Stagg Field sits on the northwest corner of the University of Chicago’s Hyde Park campus. These days, it’s home to a baseball field, tennis courts, a track and a football field—pretty standard for a major university. But on November 16, 1942, in an old squash court beneath a set of bleachers, workers began building Chicago Pile-1: the world’s first working nuclear reactor.
The experimental reactor was built during the height of World War II as part of the Manhattan Project, the army’s nuclear weapons program. Led by physicist Enrico Fermi, who described the rudimentary reactor as "a crude pile of black bricks and wooden timbers," CP-1 was built in a matter of weeks out of a large stack of graphite bricks and uranium pellets, with cadmium and iridium control rods inserted to keep it from going critical, Michael Byrne writes for Motherboard.
Fermi theorized that the uranium would act as fuel by emitting neutrons that would collide with the other uranium atoms in the pile and split them apart. The more atoms that split, the more energy they would release, which would in turn perpetuate the reaction. The graphite bricks would slow the uranium neutrons, making these collisions more likely; control rods absorbed the neutrons, allowing Fermi and his team to control the reaction.
CP-1 was completed on December 1, and the control rods were removed the next day. Within hours, the reactor went critical in the first sustained artificial nuclear reaction, Byrne reports.
The old squash courts weren’t Fermi’s first choice: CP-1 was supposed to be built in the Red Gate Woods southwest of the city, but workers at the site were on strike. Faced with the choice of cancelling the experiment or conducting it at Stagg Field, Fermi convinced the project’s overseer, physicist Arthur Compton, that the reactor was safe enough to build under the bleachers, Katie Mingle reported for WBEZ's Curious City.
Even though Stagg Field wasn’t used much at the time, CP-1 lacked radiation shielding to protect workers or onlookers, and meltdown was a considerable risk. Luckily the experiment worked and the reactor was dismantled and relocated to Red Gate Woods shortly after.
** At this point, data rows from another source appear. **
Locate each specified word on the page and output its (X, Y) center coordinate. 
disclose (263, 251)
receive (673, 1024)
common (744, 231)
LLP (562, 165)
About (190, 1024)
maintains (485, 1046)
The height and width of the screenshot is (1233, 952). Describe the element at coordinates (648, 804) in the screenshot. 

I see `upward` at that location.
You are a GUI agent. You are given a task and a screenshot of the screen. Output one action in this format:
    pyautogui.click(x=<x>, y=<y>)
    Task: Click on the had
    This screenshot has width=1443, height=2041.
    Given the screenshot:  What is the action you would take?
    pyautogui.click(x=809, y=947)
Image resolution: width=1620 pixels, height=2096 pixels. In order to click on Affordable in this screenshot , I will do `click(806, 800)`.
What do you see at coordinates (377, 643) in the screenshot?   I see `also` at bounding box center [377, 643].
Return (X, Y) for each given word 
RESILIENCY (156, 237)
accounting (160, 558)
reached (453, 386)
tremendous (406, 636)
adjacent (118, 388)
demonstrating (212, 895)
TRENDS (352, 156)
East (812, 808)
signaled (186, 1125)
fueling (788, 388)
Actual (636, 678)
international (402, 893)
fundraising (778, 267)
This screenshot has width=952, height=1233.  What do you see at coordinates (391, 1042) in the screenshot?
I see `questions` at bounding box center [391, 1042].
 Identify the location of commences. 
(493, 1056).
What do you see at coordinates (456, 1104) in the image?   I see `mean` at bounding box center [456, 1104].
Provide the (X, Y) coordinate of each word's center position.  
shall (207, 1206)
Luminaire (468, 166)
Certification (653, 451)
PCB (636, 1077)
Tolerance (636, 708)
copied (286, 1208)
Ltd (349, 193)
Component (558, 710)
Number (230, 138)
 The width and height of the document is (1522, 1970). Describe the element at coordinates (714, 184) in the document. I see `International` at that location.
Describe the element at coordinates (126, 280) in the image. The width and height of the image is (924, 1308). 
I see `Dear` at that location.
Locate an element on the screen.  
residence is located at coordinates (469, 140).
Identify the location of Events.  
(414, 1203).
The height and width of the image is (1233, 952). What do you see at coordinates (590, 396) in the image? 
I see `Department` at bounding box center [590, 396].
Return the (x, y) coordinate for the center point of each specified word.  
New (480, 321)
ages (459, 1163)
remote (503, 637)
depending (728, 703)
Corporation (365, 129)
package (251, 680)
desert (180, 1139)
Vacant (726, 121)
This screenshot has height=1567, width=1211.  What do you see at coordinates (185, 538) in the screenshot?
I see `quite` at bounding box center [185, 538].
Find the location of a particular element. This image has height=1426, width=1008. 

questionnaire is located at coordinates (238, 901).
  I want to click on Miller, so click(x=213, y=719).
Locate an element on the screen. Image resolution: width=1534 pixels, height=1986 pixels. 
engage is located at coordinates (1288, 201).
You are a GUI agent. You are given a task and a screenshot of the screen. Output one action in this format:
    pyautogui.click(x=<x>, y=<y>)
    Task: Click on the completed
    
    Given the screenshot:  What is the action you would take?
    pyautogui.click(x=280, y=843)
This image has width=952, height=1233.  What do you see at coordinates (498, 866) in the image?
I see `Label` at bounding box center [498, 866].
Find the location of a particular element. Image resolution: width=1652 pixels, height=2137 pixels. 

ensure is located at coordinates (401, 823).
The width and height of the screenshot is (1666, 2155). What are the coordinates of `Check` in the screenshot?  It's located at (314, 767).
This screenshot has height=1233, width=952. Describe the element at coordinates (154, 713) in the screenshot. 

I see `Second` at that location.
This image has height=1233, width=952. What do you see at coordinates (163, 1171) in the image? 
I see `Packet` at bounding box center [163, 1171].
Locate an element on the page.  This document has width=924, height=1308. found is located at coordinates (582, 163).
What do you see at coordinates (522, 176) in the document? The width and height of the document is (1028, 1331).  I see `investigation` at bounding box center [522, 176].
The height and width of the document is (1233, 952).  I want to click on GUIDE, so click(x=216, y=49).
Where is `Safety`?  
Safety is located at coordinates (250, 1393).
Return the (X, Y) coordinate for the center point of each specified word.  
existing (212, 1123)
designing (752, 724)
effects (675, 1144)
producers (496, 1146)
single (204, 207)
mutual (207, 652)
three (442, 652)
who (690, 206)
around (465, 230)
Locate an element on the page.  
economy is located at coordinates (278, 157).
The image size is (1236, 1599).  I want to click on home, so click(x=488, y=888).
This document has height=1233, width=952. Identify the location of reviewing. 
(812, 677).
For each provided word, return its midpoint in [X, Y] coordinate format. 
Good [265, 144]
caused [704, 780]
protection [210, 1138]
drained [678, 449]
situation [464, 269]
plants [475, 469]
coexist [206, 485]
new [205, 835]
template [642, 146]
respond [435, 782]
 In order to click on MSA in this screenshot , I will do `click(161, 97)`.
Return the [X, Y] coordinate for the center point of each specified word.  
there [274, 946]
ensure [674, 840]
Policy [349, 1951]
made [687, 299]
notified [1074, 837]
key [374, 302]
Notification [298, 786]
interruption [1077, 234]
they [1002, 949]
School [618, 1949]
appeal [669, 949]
The bleachers and the squash court no longer stand: Workers bulldozed the original Stagg Field rebuilt to make room for a new library. Where the bleachers once stood, a bronze statue stands to commemorate the experiment that kickstarted the atomic age. And deep in the Red Gate Woods, the pile sit buried under a field, marked with a simple gravestone that tells anyone who stumbles on it that they are walking above one of the most important artifacts of the 20th century.